I had this idea the other week, sent it to a friend. He didn’t love it, but figured let’s post it anyway.
Over the past few weeks, everyone has been talking about NFT royalties — a percentage of the sales prices gets added as a fee at sale, or more likely subtracted from the seller’s take, and transferred to a third party, usually the collection’s creator.
If you buy a Bored Ape on OpenSea, you pay the listed price, the seller gets 95%, OpenSea gets 2.5% and the “creator” — in this case Yuga Labs — gets another 2.5%.
Some top collections like CryptoPunks, trade with 0% fees. Others like Art Blocks’ Fidenza set a 7.5% creator fee.
Many keys have been smashed over the past few weeks about whether NFTs should have royalties, how high royalties should be, and who should enforce them.
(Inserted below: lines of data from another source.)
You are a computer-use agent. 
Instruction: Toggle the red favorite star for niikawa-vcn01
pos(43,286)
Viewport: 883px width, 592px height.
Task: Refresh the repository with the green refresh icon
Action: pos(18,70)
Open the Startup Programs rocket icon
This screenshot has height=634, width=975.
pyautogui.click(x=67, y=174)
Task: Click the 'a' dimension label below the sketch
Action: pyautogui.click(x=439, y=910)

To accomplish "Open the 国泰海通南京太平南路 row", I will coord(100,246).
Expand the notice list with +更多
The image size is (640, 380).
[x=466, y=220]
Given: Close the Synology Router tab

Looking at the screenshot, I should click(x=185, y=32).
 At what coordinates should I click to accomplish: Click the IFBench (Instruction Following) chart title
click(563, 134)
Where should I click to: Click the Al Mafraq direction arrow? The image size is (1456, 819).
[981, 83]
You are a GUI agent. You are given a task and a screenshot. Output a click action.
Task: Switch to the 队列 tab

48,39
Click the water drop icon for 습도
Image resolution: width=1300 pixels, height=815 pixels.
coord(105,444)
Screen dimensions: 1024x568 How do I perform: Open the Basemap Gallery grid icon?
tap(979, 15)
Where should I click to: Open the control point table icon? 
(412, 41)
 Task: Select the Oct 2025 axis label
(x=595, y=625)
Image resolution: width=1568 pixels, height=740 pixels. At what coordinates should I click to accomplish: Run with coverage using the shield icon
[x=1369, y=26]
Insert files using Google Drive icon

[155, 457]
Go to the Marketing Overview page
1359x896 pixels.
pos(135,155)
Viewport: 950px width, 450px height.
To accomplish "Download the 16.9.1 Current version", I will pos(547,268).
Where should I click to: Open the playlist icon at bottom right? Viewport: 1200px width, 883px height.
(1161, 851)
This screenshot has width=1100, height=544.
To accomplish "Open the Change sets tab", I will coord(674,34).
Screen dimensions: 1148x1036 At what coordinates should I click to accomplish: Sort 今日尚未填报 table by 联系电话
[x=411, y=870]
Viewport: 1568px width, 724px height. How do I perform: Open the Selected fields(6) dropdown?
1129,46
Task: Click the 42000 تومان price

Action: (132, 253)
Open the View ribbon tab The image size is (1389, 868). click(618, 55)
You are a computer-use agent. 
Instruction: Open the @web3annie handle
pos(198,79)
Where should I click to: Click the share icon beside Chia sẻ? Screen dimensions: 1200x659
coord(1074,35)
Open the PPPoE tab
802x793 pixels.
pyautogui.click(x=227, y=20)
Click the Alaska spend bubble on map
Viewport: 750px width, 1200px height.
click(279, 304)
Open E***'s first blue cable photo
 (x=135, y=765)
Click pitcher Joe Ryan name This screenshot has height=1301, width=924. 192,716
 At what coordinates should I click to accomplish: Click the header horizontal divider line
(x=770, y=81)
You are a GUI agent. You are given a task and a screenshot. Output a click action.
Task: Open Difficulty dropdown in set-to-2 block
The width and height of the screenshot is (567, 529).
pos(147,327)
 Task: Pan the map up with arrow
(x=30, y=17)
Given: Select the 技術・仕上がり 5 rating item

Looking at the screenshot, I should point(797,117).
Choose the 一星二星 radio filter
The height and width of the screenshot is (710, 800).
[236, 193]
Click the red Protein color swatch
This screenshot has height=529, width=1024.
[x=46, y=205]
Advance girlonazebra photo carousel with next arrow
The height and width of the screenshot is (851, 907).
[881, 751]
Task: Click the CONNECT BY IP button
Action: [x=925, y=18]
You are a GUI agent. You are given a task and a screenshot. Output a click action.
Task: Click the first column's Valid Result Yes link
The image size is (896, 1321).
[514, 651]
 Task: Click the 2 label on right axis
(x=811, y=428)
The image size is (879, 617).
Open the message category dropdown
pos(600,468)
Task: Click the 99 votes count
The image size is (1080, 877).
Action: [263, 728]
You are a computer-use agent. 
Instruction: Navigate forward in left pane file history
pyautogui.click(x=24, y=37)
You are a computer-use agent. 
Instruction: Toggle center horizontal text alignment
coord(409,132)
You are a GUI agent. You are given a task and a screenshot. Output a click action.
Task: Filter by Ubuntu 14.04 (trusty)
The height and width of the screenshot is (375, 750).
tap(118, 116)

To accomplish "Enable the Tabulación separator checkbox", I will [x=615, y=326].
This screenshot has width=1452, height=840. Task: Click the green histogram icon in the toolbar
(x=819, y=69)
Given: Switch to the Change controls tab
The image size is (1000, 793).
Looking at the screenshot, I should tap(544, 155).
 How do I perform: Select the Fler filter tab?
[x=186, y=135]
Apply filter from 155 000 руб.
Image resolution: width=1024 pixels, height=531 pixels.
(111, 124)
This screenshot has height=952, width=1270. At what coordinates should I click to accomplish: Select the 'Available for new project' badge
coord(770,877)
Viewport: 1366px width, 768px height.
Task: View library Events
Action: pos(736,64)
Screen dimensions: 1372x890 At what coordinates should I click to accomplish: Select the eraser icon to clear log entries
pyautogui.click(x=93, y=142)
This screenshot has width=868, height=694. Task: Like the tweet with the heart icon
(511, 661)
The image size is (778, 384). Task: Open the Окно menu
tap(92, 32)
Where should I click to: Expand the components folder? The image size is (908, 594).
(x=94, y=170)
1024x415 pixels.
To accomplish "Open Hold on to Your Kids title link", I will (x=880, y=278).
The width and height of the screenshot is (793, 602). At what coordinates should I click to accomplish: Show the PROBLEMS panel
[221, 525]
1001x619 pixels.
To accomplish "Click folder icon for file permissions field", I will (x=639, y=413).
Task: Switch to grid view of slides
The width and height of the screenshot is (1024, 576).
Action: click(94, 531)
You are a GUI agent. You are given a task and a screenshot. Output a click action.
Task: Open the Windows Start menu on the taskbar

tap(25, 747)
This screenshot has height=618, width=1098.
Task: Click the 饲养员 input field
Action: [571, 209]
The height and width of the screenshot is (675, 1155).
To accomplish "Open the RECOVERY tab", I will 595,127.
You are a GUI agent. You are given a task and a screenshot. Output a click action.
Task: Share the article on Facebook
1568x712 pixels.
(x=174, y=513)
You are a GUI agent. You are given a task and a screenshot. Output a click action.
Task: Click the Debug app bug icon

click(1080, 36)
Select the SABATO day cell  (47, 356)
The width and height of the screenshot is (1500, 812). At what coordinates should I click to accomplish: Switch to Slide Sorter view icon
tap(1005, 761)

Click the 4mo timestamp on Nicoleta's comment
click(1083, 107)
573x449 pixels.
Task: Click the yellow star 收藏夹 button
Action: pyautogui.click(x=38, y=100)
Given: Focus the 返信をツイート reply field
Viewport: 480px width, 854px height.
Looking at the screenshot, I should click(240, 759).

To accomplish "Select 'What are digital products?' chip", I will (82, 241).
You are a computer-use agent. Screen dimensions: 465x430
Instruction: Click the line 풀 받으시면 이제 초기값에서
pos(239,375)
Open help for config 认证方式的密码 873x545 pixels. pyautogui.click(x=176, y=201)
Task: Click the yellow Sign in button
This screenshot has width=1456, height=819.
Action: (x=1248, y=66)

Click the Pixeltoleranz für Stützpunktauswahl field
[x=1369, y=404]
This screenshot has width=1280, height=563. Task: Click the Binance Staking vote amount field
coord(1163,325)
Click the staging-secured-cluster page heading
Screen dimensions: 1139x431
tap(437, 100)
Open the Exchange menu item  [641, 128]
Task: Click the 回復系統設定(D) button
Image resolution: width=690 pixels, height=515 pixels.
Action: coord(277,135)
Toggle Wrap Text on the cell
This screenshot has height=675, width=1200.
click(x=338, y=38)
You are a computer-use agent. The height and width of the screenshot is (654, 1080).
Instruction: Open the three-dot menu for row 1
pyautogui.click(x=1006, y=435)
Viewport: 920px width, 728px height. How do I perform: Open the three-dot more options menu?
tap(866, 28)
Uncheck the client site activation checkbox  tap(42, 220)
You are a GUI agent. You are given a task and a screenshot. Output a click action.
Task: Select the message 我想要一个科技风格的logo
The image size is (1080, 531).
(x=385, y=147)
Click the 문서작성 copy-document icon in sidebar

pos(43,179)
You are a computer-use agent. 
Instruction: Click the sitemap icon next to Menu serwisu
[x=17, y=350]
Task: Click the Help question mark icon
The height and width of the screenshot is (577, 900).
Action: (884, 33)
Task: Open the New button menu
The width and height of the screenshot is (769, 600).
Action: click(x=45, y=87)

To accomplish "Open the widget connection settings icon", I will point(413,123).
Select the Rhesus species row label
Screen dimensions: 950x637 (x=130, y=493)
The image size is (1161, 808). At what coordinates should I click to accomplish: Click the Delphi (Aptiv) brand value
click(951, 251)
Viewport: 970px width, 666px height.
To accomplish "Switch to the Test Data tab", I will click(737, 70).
Last week the Magic Eden NFT exchange hosted a Twitter Spaces about their decision to make creator royalties optional, and 19,000 people listened in.
Two of my friends and favorite writers in NFTs wrote popular articles on the subject. 0xFoobar and NFTStatistics agree on much, but draw somewhat different conclusions and emphasize different aspects of the royalty experience.
NFTStatistics stresses that many creators of great projects made their revenue on royalties — rather than the original sale, or as we call it “the mint”
0xFoobar stresses that royalties are unenforceable at the contract level, and that some of the enforcement mechanisms suggested operate against the spirit of permissionless ownership
NFTStatistics points out that Tyler Hobbs made just about all of his Fidenza revenue on royalties from secondary sales.
Fidenza by Tyler Hobbs generated 170 ETH off mint but 3,850 ETH through royalties, allowing Hobbs to profit as his work rose to fame. Both Yuga and Hobbs also generated substantial revenue through followon NFTs, however, showing that royalties are not the only path to riches for successful projects.
Pricing the Fidenza market cap conservatively at 90 ETH per item, that’s 90,000 ETH (~$121M at today’s prices). Hobbs generating 4,000 ETH in fees, <5% of the market cap, I’m sure would strike most as reasonable. More reasonable than the 170 ETH he generated from the mint. Today, the price of two Fidenzas.
0xFoobar’s point that royalties can not be in fact enforced at the contract level, while retaining decentralized ownership, is a good point, and not a trivial one. Let’s just say it would be very hard to enforce side payments to a third party creator address on every sale, and harder still to tie these payments to a percentage of consideration offered in exchange.
What happens with private sales? What about buying multiple items in a single transactions? What about trading NFTs for NFTs, like fantasy football trade szn?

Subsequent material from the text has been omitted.